Prosecutors Laid Out Why They Believe Alex Murdaugh Was The Only Person With The Motive And The Opportunity To Kill His Wife And Son

“The entire illusion of his life was about to be altered — he couldn't live with that,” lead prosecutor Creighton Waters told the jury on Wednesday.

As the “gathering storm” of his financial misdealings swirled above him, Alex Murdaugh murdered his wife and son in a desperate attempt to garner sympathy and protect his legacy, prosecutors alleged. 

Prosecutors gave their closing argument on Wednesday for the weekslong South Carolina trial, where Alex stands accused of fatally shooting his wife, Maggie, and son Paul in June 2021. The defense is expected to give its closing argument Thursday, and then the jury will finally begin deliberating.

“There is only one person who had the motive, had the means, who had the opportunity to commit these crimes, and also whose guilty conduct after these crimes betrays him,” lead prosecutor Creighton Waters said. “The defendant is the one person who was living a lie. The defendant is the person on which a storm was descending. 

“Those pressures mount,” he said, “and someone becomes a family annihilator.”

The Murdaughs were well known in their community, a powerful, wealthy family from a long line of South Carolina attorneys. But below the surface, things weren’t as picture-perfect as they seemed. Alex was secretly addicted to prescription drugs, and multiple witnesses said he was illicitly siphoning off millions of dollars from the law firm where he worked. 

Alex may have feared his alleged financial crimes were about to be revealed — both by his law firm’s chief financial officer, who had grown increasingly suspicious of him, as well as due to a civil discovery hearing later that week for a lawsuit over the fatal boat crash that involved his son Paul. “​​The pressures on this man were unbearable, and they were all reaching a crescendo the day his wife and son were murdered by him,” Waters said. 

It was a pivotal moment, one where Alex’s reputation and his family’s good name stood to be permanently tarnished, and his “ego couldn’t stand that,” Waters contended. 

“The entire illusion of his life was about to be altered — he couldn't live with that,” he said. “He's the kind of person for which shame is an extraordinary provocation.”

Alex’s experience as a lawyer, prosecutors argued, aided him immensely in covering up his role in the deaths of his wife and son. Waters urged the jury to bear this in mind and consider the lengths he might have gone to plan his defense and construct an alibi.

“This is an individual who was trained to understand how to put together cases, complex cases,” Waters said. “He's been a prosecutor, he's done complex car wrecks, he understands the law. He's given closing arguments to juries before.”

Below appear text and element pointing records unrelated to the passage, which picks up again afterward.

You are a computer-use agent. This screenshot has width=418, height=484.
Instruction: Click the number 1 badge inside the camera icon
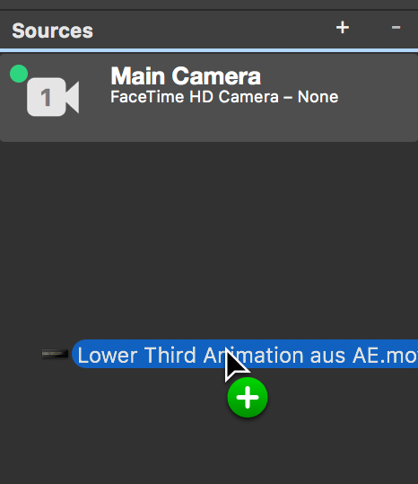tap(47, 97)
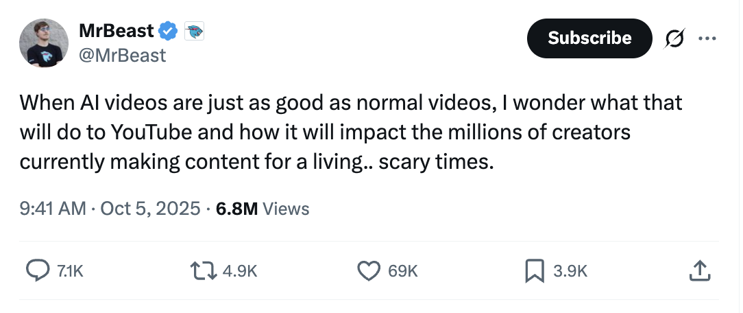Image resolution: width=743 pixels, height=313 pixels.
Task: Open the @MrBeast handle link
Action: 122,56
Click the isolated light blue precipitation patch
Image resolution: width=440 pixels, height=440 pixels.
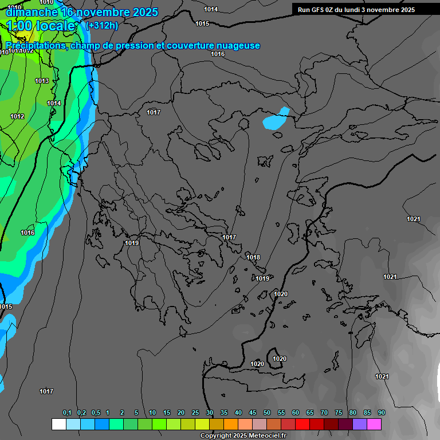276,119
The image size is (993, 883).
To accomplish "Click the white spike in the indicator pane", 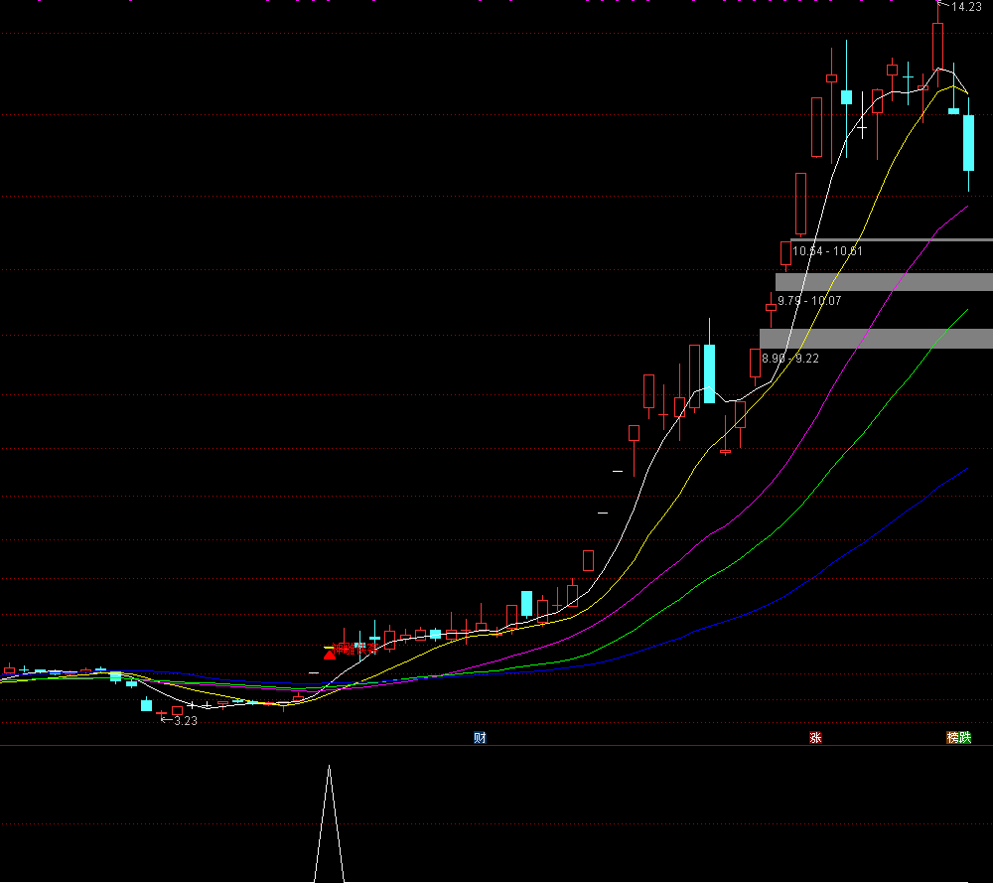I will [329, 824].
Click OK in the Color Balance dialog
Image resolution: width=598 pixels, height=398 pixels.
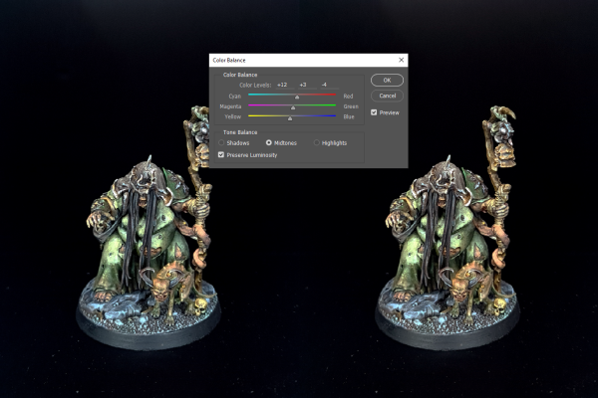click(386, 80)
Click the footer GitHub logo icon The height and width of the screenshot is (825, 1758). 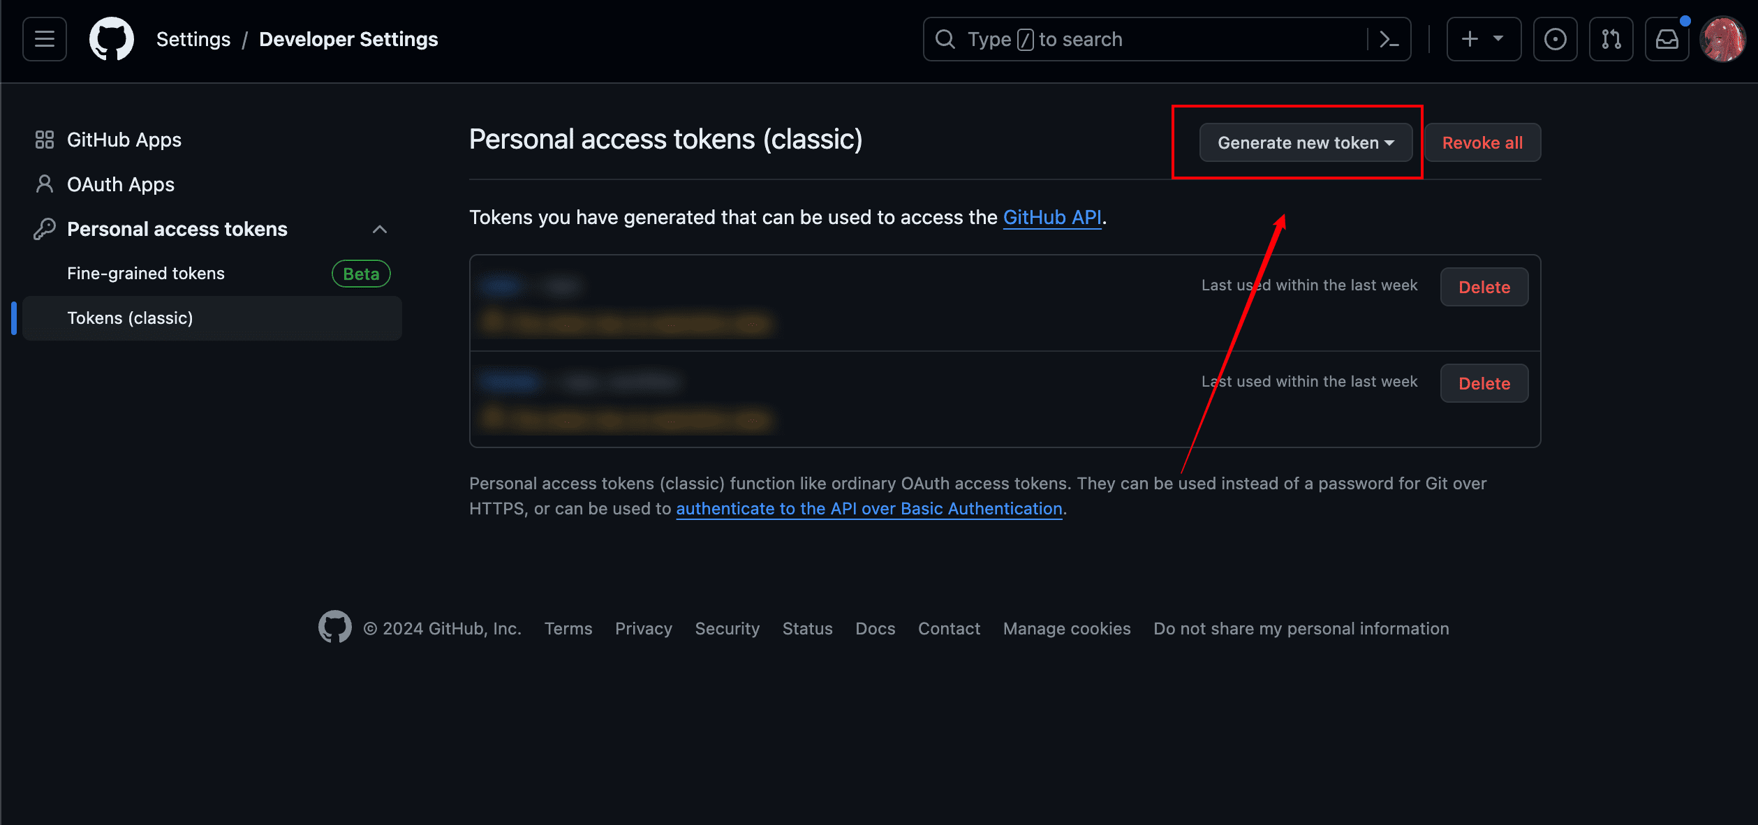[x=335, y=627]
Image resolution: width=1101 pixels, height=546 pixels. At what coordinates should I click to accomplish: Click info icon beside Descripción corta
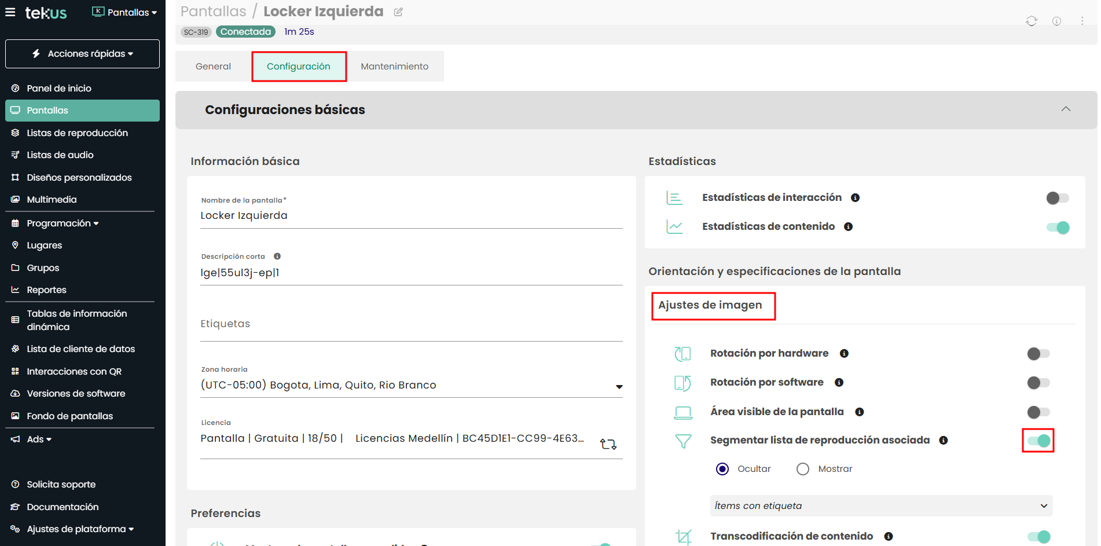(277, 256)
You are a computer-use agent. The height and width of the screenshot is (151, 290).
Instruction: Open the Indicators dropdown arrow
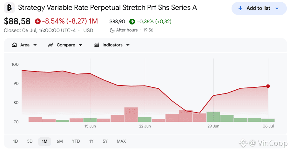click(128, 45)
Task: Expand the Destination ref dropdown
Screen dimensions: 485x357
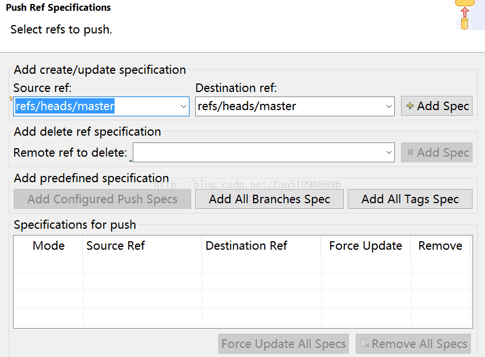Action: 389,107
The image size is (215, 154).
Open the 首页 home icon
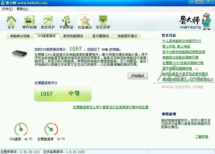click(11, 22)
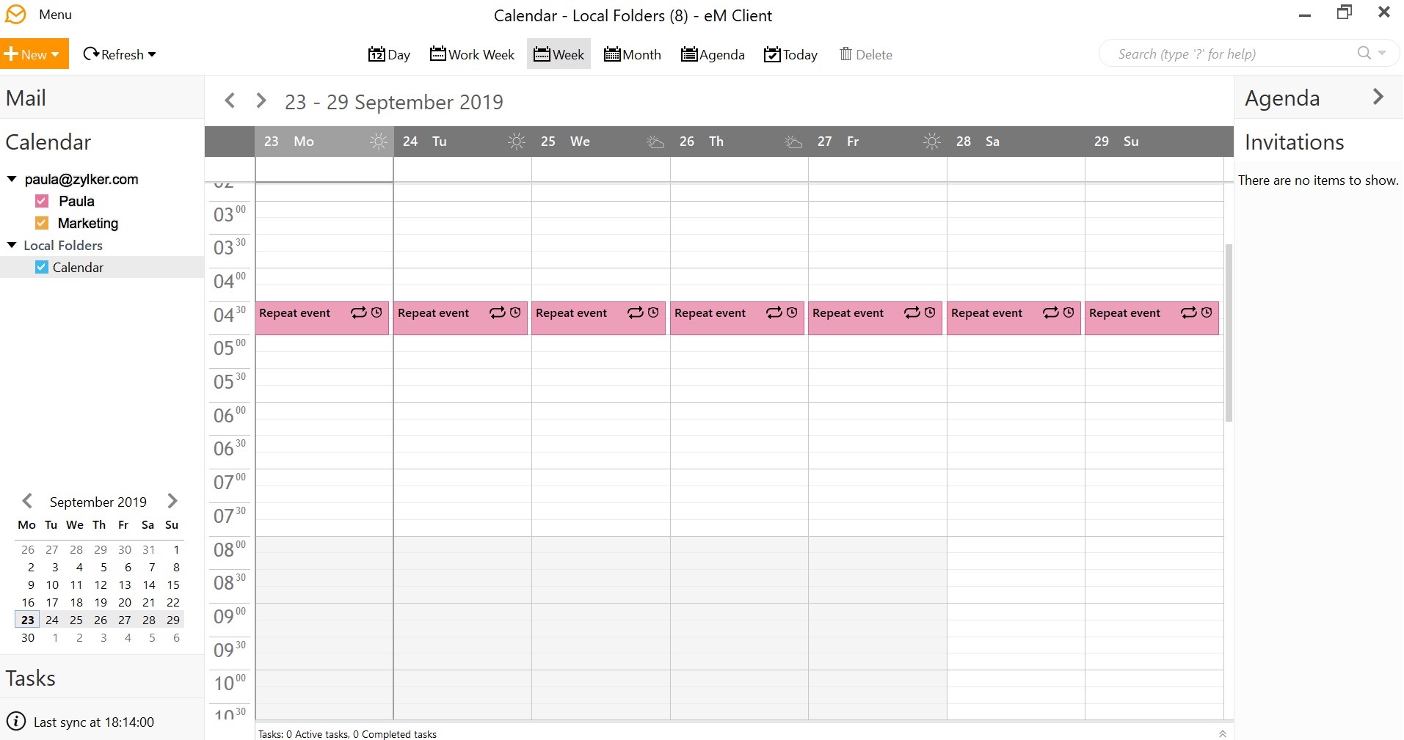Jump to Today in the calendar
This screenshot has height=740, width=1404.
click(790, 54)
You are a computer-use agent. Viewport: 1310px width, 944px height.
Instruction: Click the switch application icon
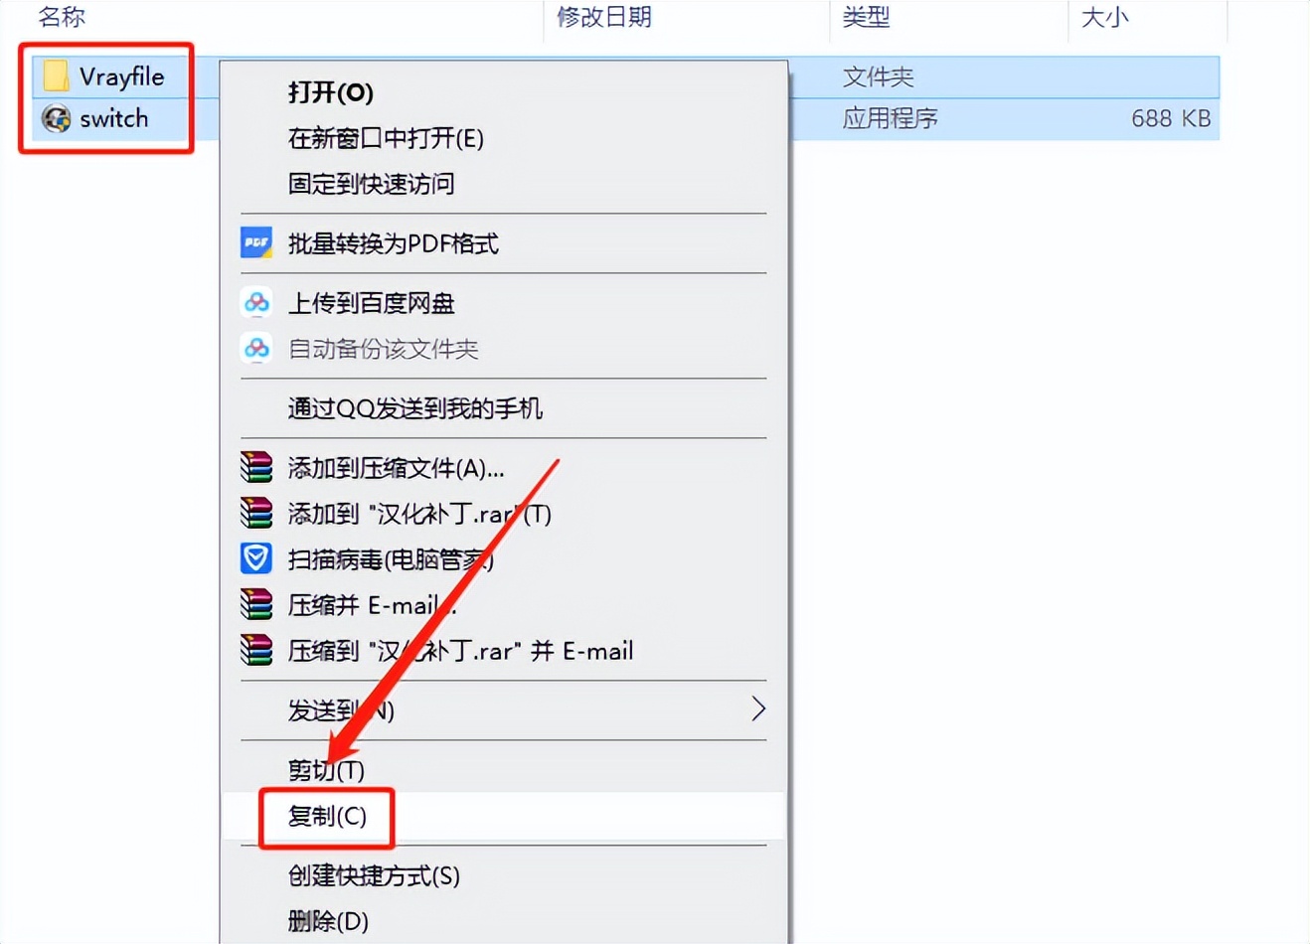click(x=56, y=118)
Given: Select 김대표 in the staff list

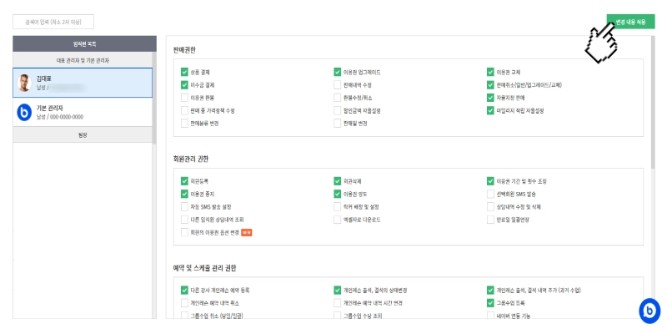Looking at the screenshot, I should point(83,83).
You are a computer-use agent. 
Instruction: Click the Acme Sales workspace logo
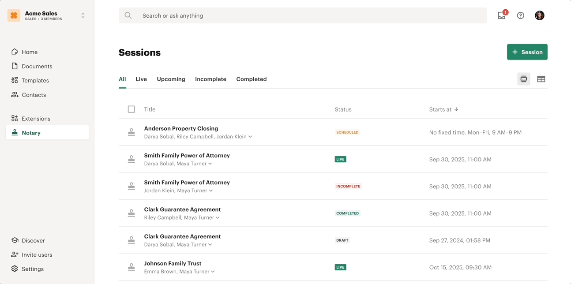(x=14, y=15)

“This is exactly the kind of work he did,” Waters said. “His skills as a lawyer were understanding the emotional value of a case, understanding the sympathies of a case.”

Earlier in the trial, Alex took the stand in his defense, admitting that he’d lied to investigators and loved ones about his whereabouts shortly before Maggie and Paul were shot. Still, he maintained his innocence, continuing to deny he was the one who killed them.

“Oh, what a tangled web we weave,” Alex said in his testimony, quoting the 1808 epic poem Marmion by Sir Walter Scott. “Once I told the lie, and I told my family, I had to keep lying.”

But if Alex were truly innocent — if his wife and son had been murdered in cold blood, and their killer was still out there — why would he lie? Waters asked. Throwing Alex’s own words back at him, Waters emphasized the defendant’s admitted tendency toward deceit.

“One thing I will agree with that he said up there: 'Oh, what a tangled web we weave, when first we practice to deceive,’” Waters said. “How appropriate coming from that man.”

Waters urged the jury to carefully consider the evidence they’ve heard, using their sense of logic and knowledge of Alex’s state of mind and possible motivations. He nodded at the criticism that there had been limited direct evidence tying Alex to the crimes, but he urged jurors to consider the complete picture. 

“We couldn't bring you any eyewitnesses, because they were murdered,” Waters said. “But common sense and human nature can speak on behalf of Maggie and Paul when we look at this in its totality … and they deserve a voice.

“Everyone who thought they were close to him, everyone he thought they knew he was who he was, he's fooled them all,” he said. “And he fooled Maggie and Paul too — and they paid for it with their lives. Don't let him fool you too.”